3.0各要素は作りこみが半端ない。けれど、人間パートが弱くて、寄せ集め感がぬぐえない。

2023年4月29日
PCから投稿
鑑賞方法:試写会

単純

寝られる

アクションはチャカチャカと。確かにスピード感とか、こんな殺陣?と驚くような展開なのだけれど、忙しすぎて、軽すぎて、ぜんまい仕掛けのおもちゃを見ているようで、すごいなあと思う反面、現実味がなく冷めてしまった…。

役者も、コスプレ的にはビジュアルが最高なのだけれど、人物を描くという意味では中途半端。前作・これに続く後編もみて、一つの物語として鑑賞しなければいけないのだろう。
 みんな、与えられた役はちゃんとこなしているのだけれどもね。
 原作を読んでいること前提なのだろう。

設定も、「世の中を転覆させる」という割には、一つ一つのシーンが小さくまとまってしまっている。カメラワークの問題なのか、世界観が広がっていかない。悲壮感を出そうとしている努力は認めるのだけれど、それを強調しすぎたのか?
 人間がぶら下がっているシーンは、幼い子がトラウマにならないかと心配してしまうのだが。

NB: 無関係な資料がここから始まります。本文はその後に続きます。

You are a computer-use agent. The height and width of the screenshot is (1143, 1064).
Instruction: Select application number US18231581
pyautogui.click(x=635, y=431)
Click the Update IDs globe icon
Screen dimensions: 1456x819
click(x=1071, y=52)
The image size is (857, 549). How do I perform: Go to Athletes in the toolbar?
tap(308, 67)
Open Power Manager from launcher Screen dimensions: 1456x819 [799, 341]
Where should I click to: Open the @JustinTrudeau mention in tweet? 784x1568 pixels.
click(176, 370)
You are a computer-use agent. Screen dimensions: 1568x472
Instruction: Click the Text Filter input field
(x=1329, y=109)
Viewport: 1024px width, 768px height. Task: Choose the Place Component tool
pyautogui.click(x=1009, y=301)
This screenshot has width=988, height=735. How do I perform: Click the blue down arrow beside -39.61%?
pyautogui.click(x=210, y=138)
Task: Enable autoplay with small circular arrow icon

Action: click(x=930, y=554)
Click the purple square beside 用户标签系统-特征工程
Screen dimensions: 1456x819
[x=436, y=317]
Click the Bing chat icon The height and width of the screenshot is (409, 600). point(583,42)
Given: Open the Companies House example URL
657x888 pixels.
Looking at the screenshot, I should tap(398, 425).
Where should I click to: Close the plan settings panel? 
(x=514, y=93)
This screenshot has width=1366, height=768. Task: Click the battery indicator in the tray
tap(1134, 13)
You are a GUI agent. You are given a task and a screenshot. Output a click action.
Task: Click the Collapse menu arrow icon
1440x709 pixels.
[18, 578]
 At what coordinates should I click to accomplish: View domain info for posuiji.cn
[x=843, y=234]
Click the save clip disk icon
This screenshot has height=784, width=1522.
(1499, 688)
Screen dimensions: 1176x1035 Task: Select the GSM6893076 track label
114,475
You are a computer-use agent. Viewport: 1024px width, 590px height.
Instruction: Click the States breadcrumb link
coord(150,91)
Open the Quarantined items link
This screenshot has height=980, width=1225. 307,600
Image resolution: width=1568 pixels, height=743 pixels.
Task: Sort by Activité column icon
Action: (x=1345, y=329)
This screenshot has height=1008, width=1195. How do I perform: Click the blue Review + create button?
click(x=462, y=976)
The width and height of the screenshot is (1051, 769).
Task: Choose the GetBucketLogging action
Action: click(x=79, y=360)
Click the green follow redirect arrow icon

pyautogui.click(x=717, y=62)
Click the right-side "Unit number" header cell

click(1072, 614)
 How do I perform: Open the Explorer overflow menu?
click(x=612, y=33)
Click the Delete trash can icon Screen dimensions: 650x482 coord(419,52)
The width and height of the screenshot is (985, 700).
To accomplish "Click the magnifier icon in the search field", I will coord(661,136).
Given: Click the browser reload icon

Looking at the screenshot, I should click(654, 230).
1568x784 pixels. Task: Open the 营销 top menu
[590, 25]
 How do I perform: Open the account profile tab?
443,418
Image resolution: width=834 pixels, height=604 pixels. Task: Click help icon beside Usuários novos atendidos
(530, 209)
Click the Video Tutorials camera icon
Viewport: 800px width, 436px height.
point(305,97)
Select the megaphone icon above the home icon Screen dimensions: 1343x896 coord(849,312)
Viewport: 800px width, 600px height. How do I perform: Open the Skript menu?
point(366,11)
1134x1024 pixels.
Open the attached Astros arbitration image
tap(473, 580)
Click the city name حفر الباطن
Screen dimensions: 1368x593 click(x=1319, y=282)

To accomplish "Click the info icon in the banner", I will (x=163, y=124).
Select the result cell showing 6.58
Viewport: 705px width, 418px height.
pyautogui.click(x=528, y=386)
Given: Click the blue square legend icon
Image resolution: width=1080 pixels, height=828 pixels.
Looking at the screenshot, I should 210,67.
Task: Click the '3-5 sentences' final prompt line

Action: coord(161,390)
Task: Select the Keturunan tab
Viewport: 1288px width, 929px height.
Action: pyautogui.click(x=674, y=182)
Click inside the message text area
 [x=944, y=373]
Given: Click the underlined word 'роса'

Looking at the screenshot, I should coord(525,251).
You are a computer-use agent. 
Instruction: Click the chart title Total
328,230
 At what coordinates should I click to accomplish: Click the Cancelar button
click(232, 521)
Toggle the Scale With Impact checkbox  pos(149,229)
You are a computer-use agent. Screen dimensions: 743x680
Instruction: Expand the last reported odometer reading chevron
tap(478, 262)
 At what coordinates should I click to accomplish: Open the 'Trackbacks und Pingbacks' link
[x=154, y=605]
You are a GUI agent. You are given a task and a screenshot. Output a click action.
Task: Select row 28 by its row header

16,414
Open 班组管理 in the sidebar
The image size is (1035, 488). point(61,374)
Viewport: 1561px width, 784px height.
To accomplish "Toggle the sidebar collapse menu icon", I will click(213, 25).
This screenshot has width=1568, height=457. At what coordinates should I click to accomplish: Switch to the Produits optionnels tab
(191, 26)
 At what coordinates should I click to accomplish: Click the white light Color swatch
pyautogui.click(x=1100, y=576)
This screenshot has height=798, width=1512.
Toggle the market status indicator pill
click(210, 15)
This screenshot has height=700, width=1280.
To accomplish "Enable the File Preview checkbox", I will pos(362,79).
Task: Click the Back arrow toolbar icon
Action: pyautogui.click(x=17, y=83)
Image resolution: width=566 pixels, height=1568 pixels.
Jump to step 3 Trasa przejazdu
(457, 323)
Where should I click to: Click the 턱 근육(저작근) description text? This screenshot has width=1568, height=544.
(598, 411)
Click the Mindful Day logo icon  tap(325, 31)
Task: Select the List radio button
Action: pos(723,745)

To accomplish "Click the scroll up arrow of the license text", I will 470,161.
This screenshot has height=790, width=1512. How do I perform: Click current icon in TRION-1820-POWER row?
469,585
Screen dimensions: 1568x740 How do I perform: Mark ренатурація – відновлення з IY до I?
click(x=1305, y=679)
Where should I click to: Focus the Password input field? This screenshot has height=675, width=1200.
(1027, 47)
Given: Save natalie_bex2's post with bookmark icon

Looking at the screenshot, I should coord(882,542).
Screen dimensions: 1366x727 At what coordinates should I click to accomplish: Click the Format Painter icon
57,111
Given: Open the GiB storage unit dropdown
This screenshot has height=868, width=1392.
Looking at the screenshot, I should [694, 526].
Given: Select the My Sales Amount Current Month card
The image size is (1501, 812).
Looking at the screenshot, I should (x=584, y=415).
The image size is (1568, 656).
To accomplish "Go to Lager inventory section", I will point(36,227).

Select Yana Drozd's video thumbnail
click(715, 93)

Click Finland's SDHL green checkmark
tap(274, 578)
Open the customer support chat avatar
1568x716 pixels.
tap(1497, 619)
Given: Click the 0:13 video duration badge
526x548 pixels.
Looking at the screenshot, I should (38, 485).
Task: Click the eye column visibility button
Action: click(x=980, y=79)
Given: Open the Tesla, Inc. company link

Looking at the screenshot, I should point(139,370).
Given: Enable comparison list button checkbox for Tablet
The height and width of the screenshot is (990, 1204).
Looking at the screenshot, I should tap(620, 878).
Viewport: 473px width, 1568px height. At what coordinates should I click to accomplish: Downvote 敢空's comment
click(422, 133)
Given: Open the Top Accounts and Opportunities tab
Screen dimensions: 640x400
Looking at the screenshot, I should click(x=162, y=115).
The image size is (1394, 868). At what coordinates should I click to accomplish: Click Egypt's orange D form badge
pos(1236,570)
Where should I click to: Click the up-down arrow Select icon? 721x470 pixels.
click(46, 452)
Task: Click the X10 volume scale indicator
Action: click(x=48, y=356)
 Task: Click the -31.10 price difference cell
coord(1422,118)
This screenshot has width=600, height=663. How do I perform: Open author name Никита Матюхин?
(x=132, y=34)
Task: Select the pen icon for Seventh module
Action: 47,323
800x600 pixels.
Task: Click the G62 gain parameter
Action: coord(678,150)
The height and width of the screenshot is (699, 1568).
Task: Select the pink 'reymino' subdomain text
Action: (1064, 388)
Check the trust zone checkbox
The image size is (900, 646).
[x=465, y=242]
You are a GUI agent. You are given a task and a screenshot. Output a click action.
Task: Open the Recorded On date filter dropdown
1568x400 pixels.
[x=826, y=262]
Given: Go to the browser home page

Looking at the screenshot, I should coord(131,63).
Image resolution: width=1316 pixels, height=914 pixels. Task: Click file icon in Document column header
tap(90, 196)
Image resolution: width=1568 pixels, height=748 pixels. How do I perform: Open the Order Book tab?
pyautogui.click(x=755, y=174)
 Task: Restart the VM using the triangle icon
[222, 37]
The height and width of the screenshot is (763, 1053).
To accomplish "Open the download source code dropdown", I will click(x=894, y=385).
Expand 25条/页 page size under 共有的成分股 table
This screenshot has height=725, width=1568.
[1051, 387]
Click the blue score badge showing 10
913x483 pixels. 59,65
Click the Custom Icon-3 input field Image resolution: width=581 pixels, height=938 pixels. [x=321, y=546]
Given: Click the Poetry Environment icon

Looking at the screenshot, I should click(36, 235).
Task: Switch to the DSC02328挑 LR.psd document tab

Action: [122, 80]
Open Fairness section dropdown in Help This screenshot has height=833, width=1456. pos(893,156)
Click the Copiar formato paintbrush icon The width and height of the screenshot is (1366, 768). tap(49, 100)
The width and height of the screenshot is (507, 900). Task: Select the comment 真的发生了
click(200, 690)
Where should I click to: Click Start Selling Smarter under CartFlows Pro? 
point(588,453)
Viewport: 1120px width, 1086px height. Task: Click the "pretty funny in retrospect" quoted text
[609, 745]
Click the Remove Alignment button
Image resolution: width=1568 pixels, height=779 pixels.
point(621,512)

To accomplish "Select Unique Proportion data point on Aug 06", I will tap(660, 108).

それでも、土屋さんを始めてみて興奮した。志穂美悦子さんの後継者がとうとう現れたか!!!と。
 まあ、今ではアクション封印?して、誰でもできるような役を演じていらして、もったいないなあと思ってしまうが。

田中氏。映画で見るのは3作目。このお年でこの動き。さすが、ダンサーだけあって、動きがきれいでスキがない。いつまでも見惚れてしまう。
 応対する伊勢谷氏もすごいのだけれども。
 ただ、原作飛ばし読みの身からすると、ここでこの話を挿入するかと、全体の筋がちょっと散漫になってしまった。剣心がらみだけでなく、いろんなしらがみが残っていて、あちこちでドタバタしているんだよと言うことを言いたかったのかもしれないが…。

そして福山氏。それまでの物語等を全部さらってしまうインパクト。藤原氏の好演も、他の方々の演技も、なかったことになってしまうほど。

他にも、神木氏のチュシャネコのような笑いは不気味だし、
モブシーンの中に、良い演技をしていらっしゃる方がいらっしゃるなあと思う。

原作ファンなら、現時点で実写ができる最高峰の映画として高評価を与えられるのではないかと、飛ばし読みファンは思う。
 その一方で、飛ばし読みファンとしては、アクションに重きを置いたため、人間パートが弱くなってしまったなと思う。
 二兎を追うもの一兎も得ず。難しい。